The markets rejoiced Wednesday, as Fed Chairman Powell cited uncertainties in the global economy as an indication that the Fed would be open to cut rates this year.

In written testimony to the House Financial Services Committee, Powell claimed that business investments throughout the U.S. have languished “notably” recently as uncertainties over the economic outlook persist.

Some investors are concerned however, that a rate cut might actually curtail the gains made in the stock market, even causing a potential recession. Ritholtz Wealth Management CEO Josh Brown believes that this is patently false however, and that the markets are more likely to make new highs.

“With only a 25 basis point rate cut most likely, the best example of something like his that I can think of from recent history is 1995. You actually had a new all-time high in the stock market the day they did the cut. But it was a single cut. And a lot of the reason for that. They had done a surprise rate hike in 1994, which kinda crushed the bond market, and people were shocked. And I think what the 1995 single cut was about, was just taking some of the pressure off from that. Maybe almost like a mea culpa. Like we didn’t really need to do that. Maybe that’s what this is most like. And it would be likely that we make a new stock market high at the moment they are cutting rates, based on what’s going on right now. And it would be ironic.

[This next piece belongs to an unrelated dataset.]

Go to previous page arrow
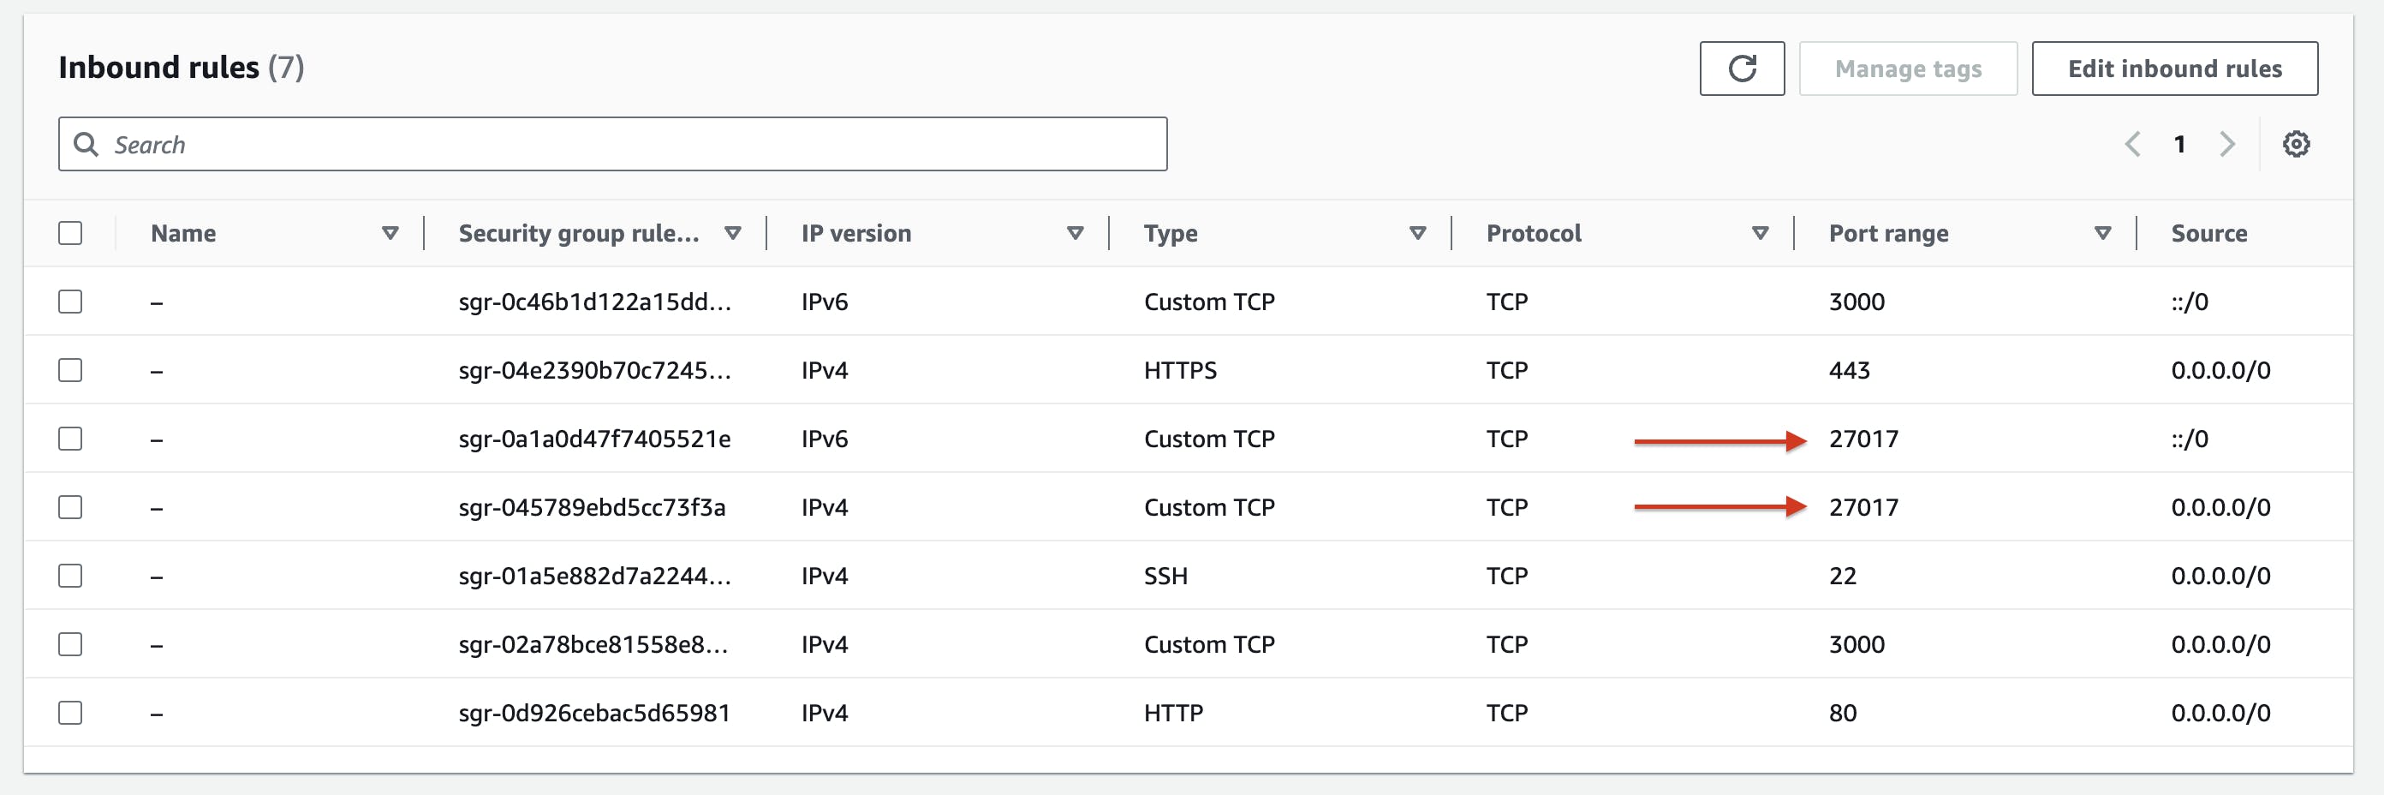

And people would look at that and laugh. But I actually don’t think it would be the end of the world,” said the CEO on CNBC Wednesday.

One word that Powell repeated throughout the testimony was “uncertainty”. While most investors fear uncertainty, Brown explains that it is actually a good thing for markets.

“There is always uncertainty. The only difference is sometimes market participants exhibit that they are uncertain and sometimes they don’t. But uncertainty at all times is ubiquitous. How certain were things on September 10, 2001? How certain were things in the year 1999? Everyone was certain that things would be great. Uncertainty is good news for investors. We’ve had uncertainty for 10 years, and arguably that’s extended the cycle. We haven’t had a market bubble because so many people have been pessimistic the whole way up. So you want uncertainty. Uncertainty is not a negative,” Brown emphasized.

Finally, Brown explains how despite Powell’s concerns about global economic problems, the U.S. is unlikely to inherit a recession in his opinion.

“The other thing is he’s citing foreign markets a lot in his commentary. And he’s not wrong. PMI’s in Germany and whatever. Here’s the thing though: in the modern history of the United States, we have never, never, not even one time imported a recession from a foreign country. Not even in the late 1990’s when the ruble blew up, and Latin America blew up, and the Thai baht blew up. We didn’t import a recession then. We’re not going to import a recession now because auto manufacturing numbers coming out of Germany aren’t what you’d like them to be. So that is not a great reason to be like, we have to be vigilant about a recession ” Brown added.